***** Supplied data
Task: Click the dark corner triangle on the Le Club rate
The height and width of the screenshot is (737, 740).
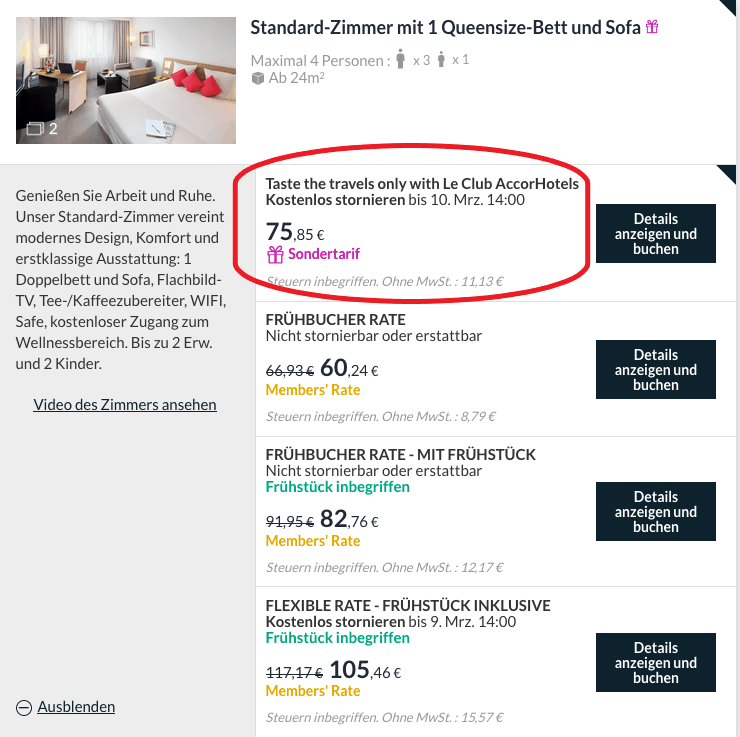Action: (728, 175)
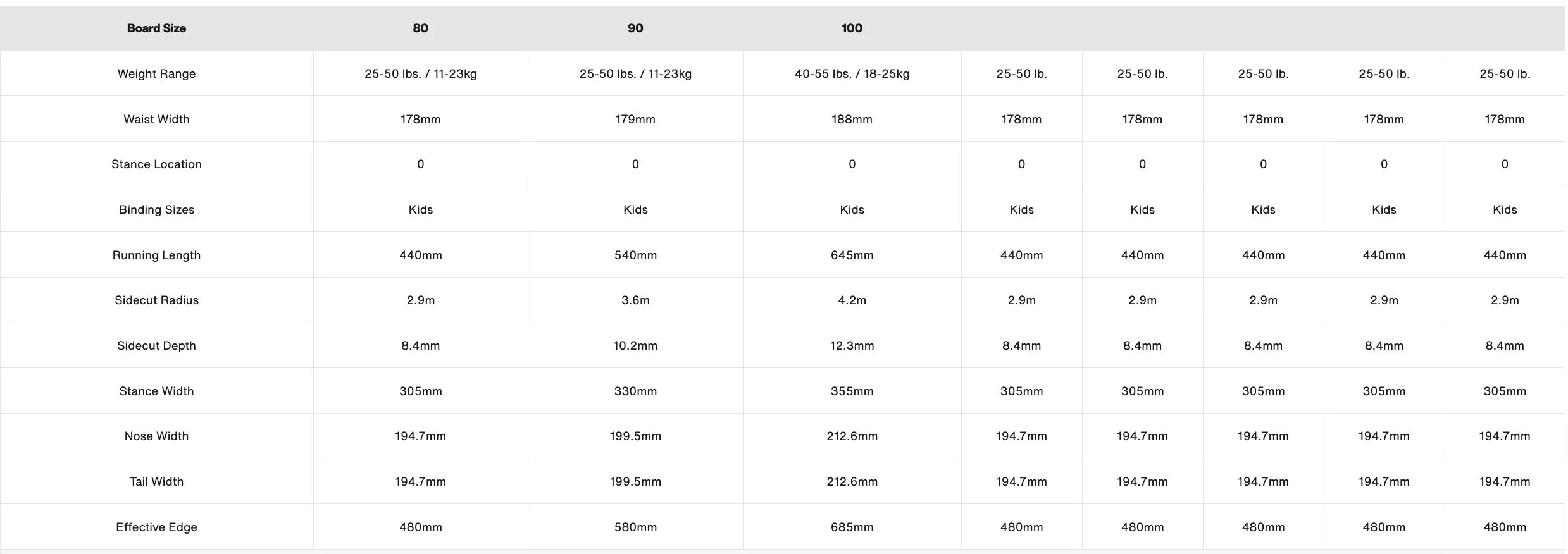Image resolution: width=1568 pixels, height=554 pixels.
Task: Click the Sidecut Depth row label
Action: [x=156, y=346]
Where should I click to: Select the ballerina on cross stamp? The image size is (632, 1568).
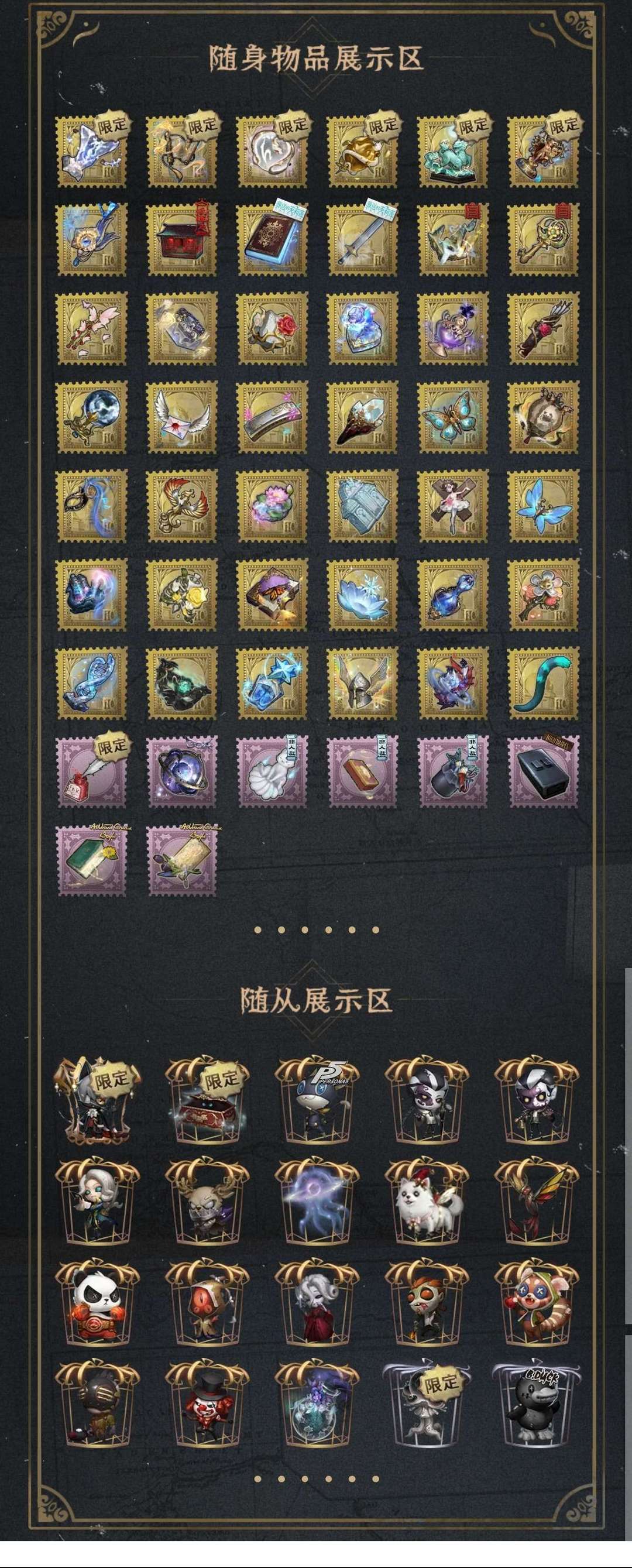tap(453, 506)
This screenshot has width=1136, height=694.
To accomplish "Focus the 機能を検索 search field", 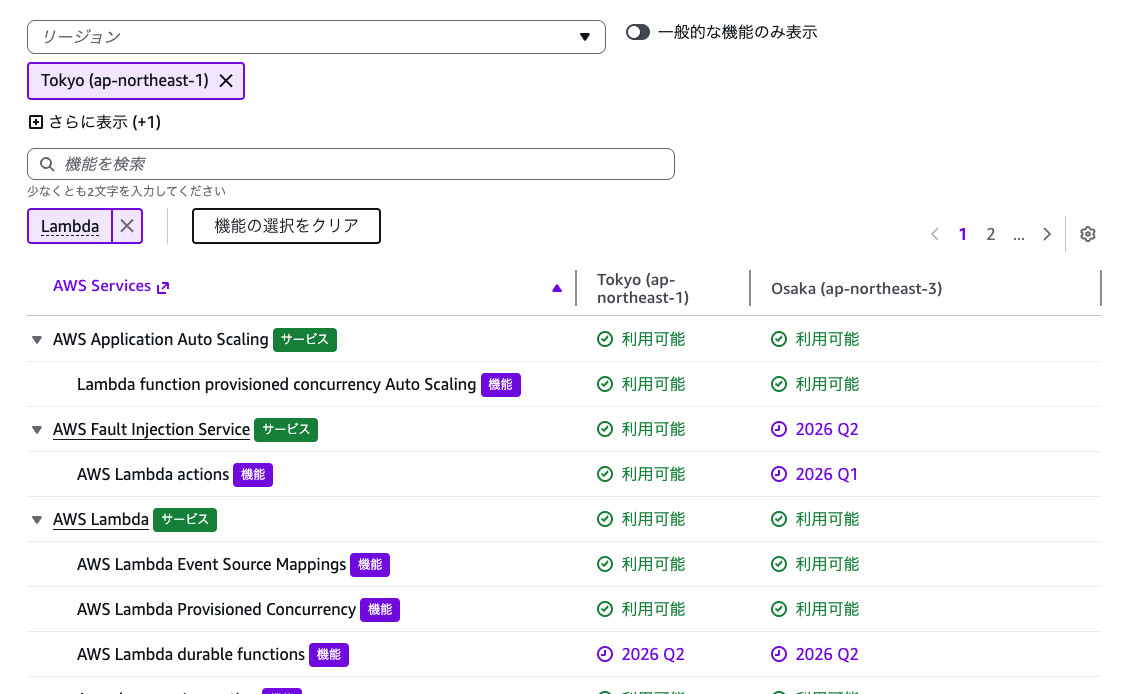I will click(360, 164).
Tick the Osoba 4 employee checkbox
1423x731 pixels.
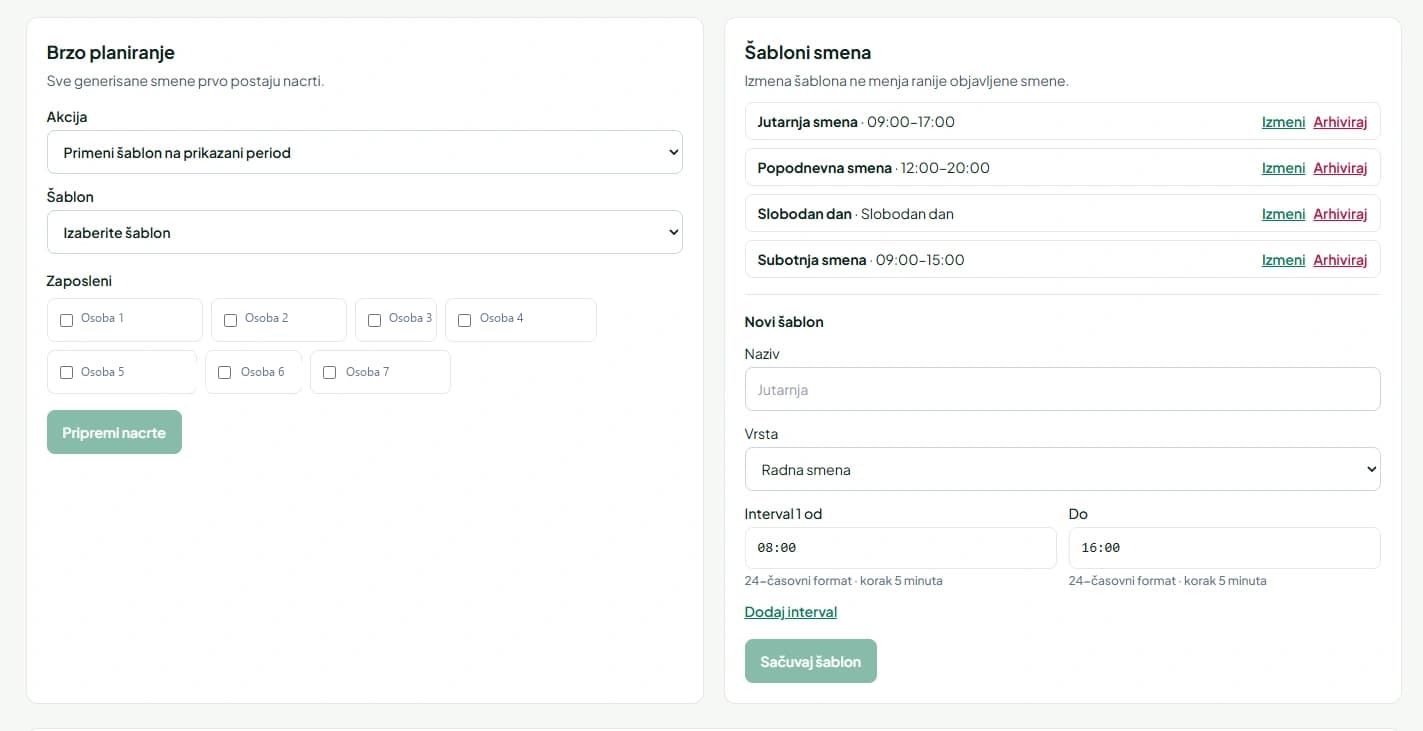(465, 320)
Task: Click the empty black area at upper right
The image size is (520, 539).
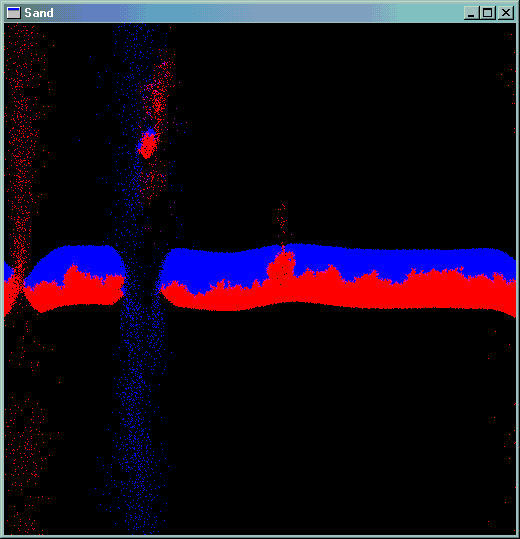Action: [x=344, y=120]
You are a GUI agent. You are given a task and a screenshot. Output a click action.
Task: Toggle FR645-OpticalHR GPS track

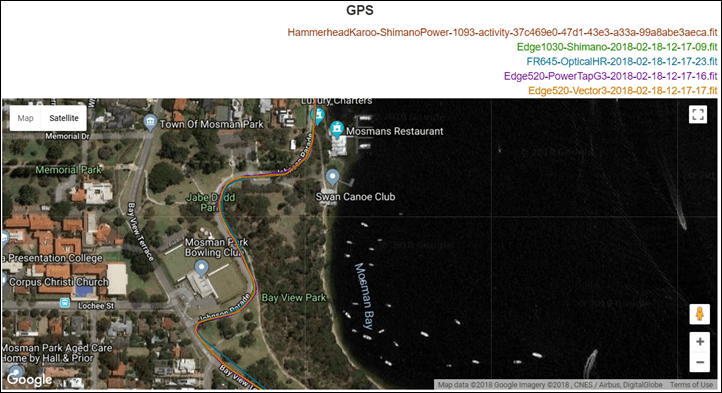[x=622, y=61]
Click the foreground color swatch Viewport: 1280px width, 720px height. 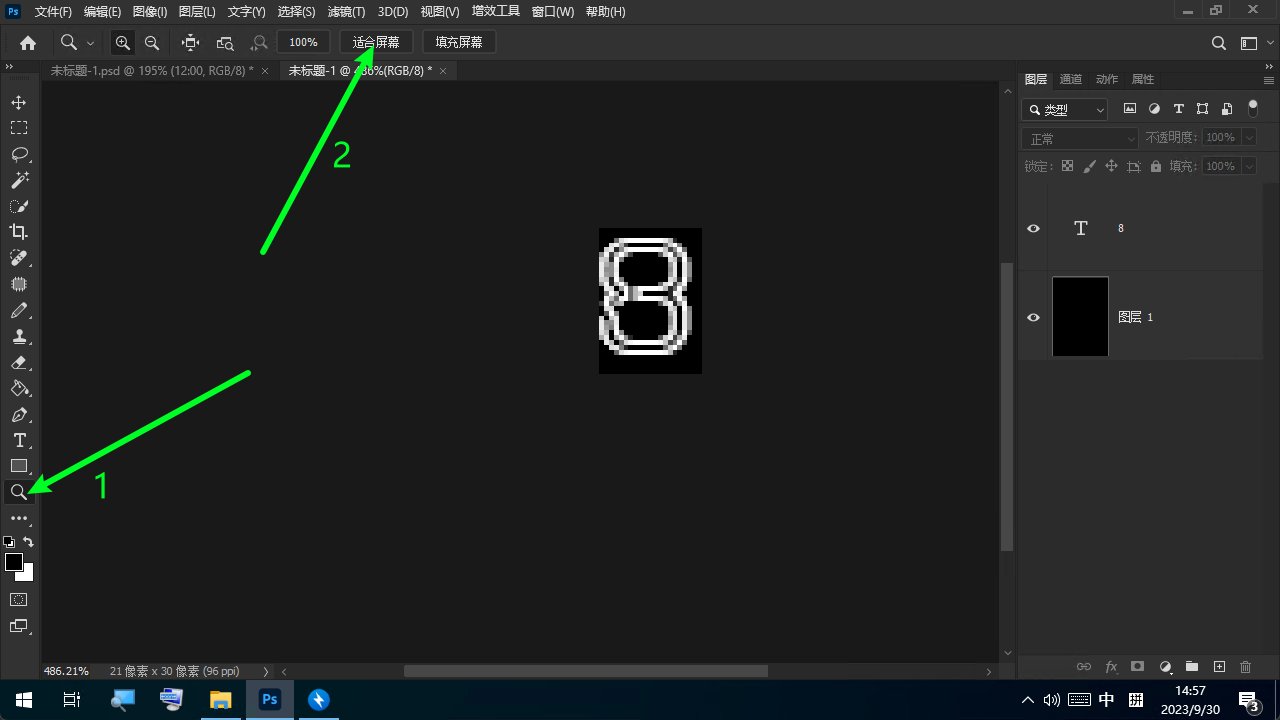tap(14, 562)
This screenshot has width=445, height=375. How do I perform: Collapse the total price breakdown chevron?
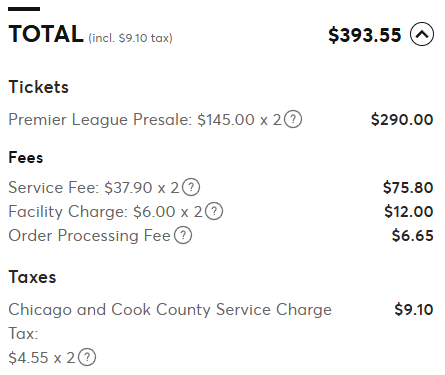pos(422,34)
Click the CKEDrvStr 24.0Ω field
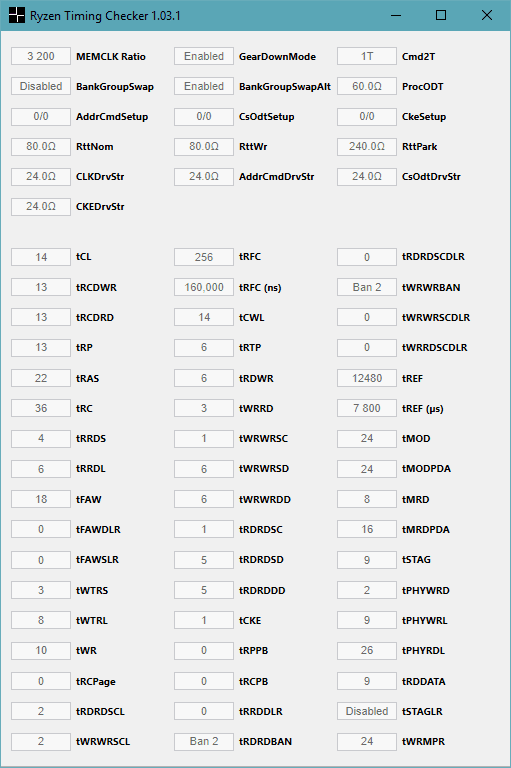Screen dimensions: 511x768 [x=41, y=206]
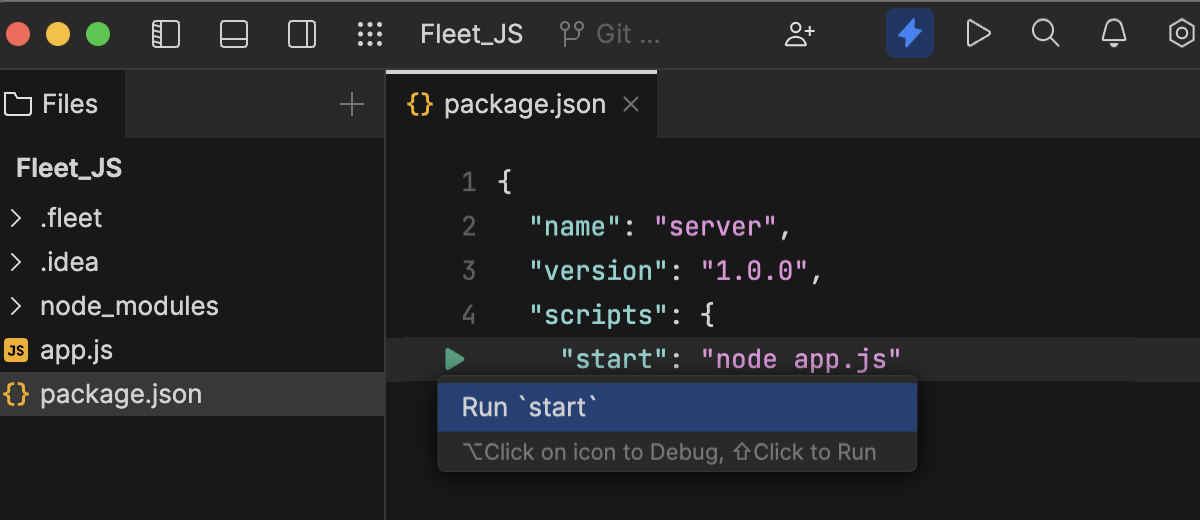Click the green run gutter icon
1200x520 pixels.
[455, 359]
**********
### Task requirements
Beginning with the line that contains "This screenshot has width=445, height=375.", output every line down to the last line of the entries above exactly as written, apart from the pictures.

### Result for this task
This screenshot has width=445, height=375. How do I perform: Collapse the total price breakdown chevron?
pos(422,34)
Click the CKEDrvStr 24.0Ω field
Screen dimensions: 511x768 [x=41, y=206]
Click the green run gutter icon
1200x520 pixels.
[455, 359]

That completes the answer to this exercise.